Chapter 13
30 min read
Section 90 of 175

Bootstrap Confidence Intervals

Interval Estimation

Learning Objectives

By the end of this section, you will be able to:

📚 Core Knowledge

  • • Understand the fundamental idea of bootstrap resampling
  • • Explain why sampling with replacement mimics repeated sampling from a population
  • • Compare different bootstrap CI methods (percentile, basic, BCa)
  • • Know when bootstrap is appropriate and when it fails

🔧 Practical Skills

  • • Implement bootstrap CIs in Python for any statistic
  • • Choose appropriate number of bootstrap samples
  • • Apply bootstrap in ML contexts: cross-validation, ensemble methods
  • • Use out-of-bag estimates for model validation
Where You'll Apply This: Model evaluation uncertainty, ensemble methods (Random Forests, Bagging), A/B testing for complex metrics, cross-validation confidence intervals, uncertainty quantification in neural networks, and any situation where analytical formulas are unavailable or unreliable.

The Big Picture: The Resampling Revolution

Consider this problem: you've calculated the correlation between customer satisfaction scores and purchase frequency from a sample of 50 customers, getting r=0.42r = 0.42. What's the confidence interval for this correlation?

Before 1979, answering this question required either:

  • Complex mathematical derivations of the sampling distribution (Fisher's z-transformation for correlations)
  • Assumptions about the underlying population distribution that may not hold
  • Giving up and reporting just the point estimate

The bootstrap changed everything. Instead of deriving formulas, we let the computer do the work: resample from our data, calculate the statistic, repeat thousands of times, and use the resulting distribution to form a confidence interval.
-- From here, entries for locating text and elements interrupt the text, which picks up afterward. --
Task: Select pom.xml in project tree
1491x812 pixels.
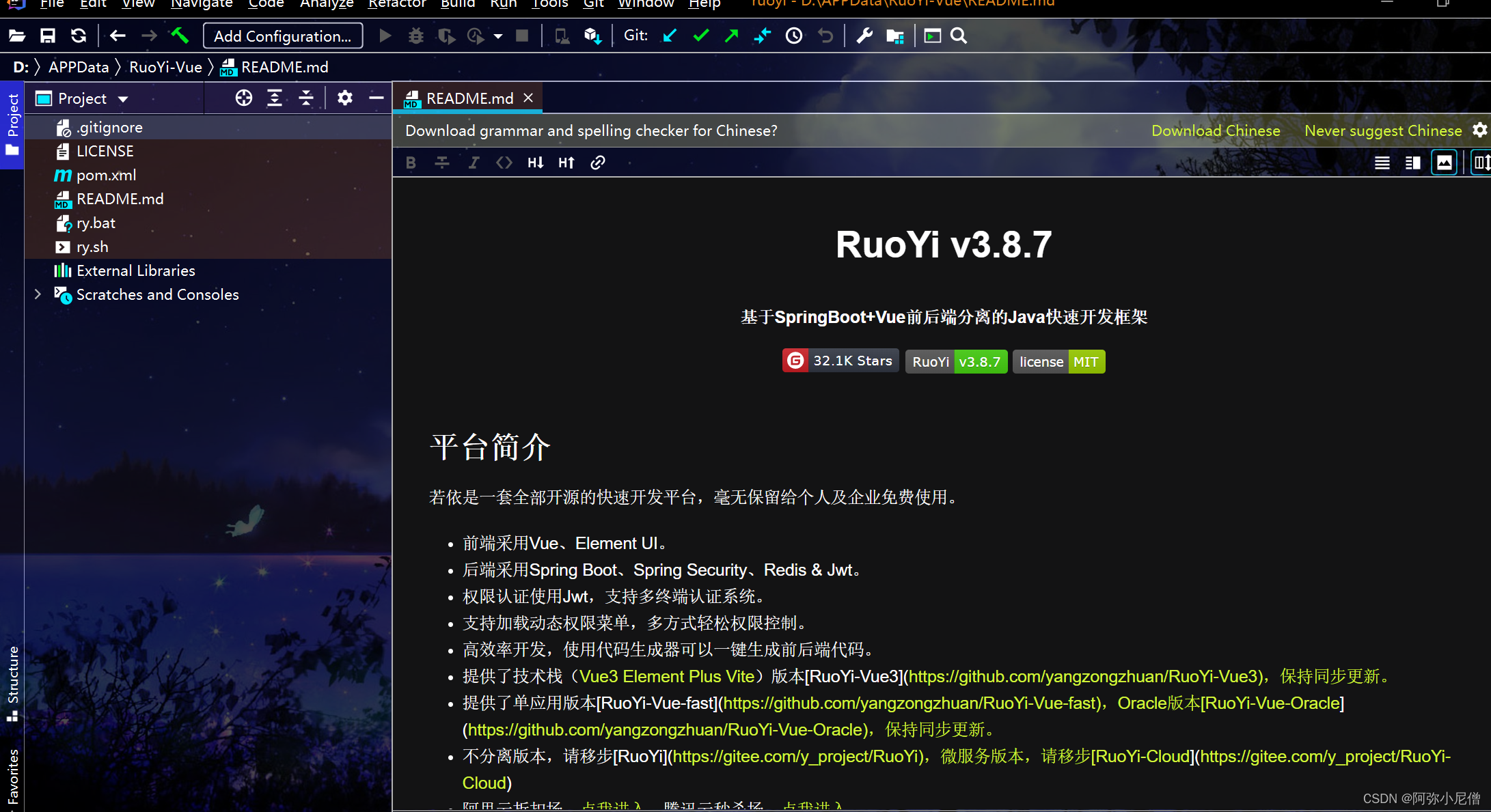Action: coord(106,175)
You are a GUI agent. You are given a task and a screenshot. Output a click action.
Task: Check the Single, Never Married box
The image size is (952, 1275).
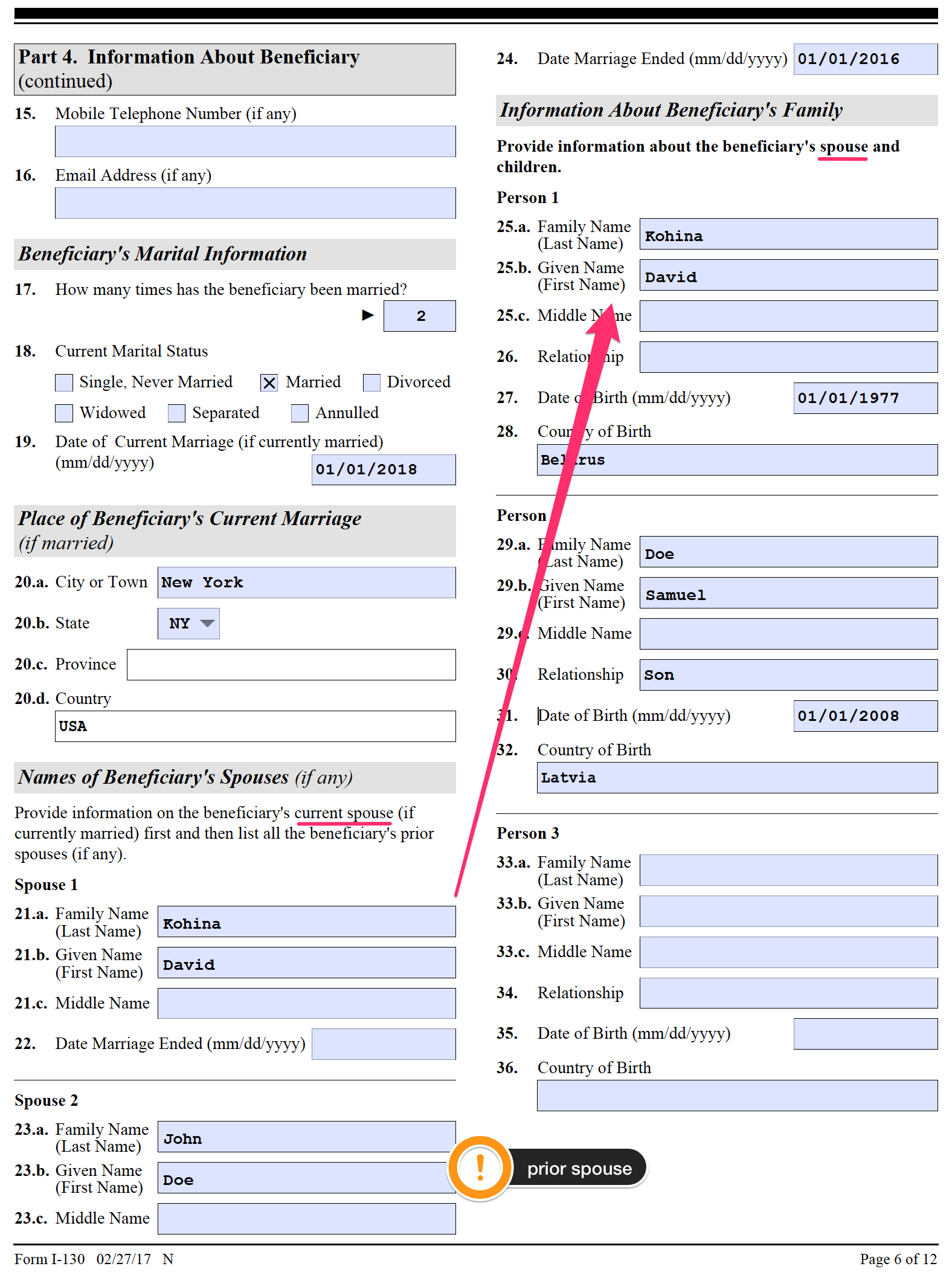64,382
No formulas required. No distributional assumptions needed.

Historical Context

👨‍🔬

Bradley Efron (1979)

Stanford statistician who introduced the bootstrap in his landmark paper "Bootstrap Methods: Another Look at the Jackknife." The name comes from the phrase "pulling yourself up by your bootstraps"—using only the data itself to understand sampling variability. Efron showed that this seemingly circular logic actually works and has rigorous theoretical justification.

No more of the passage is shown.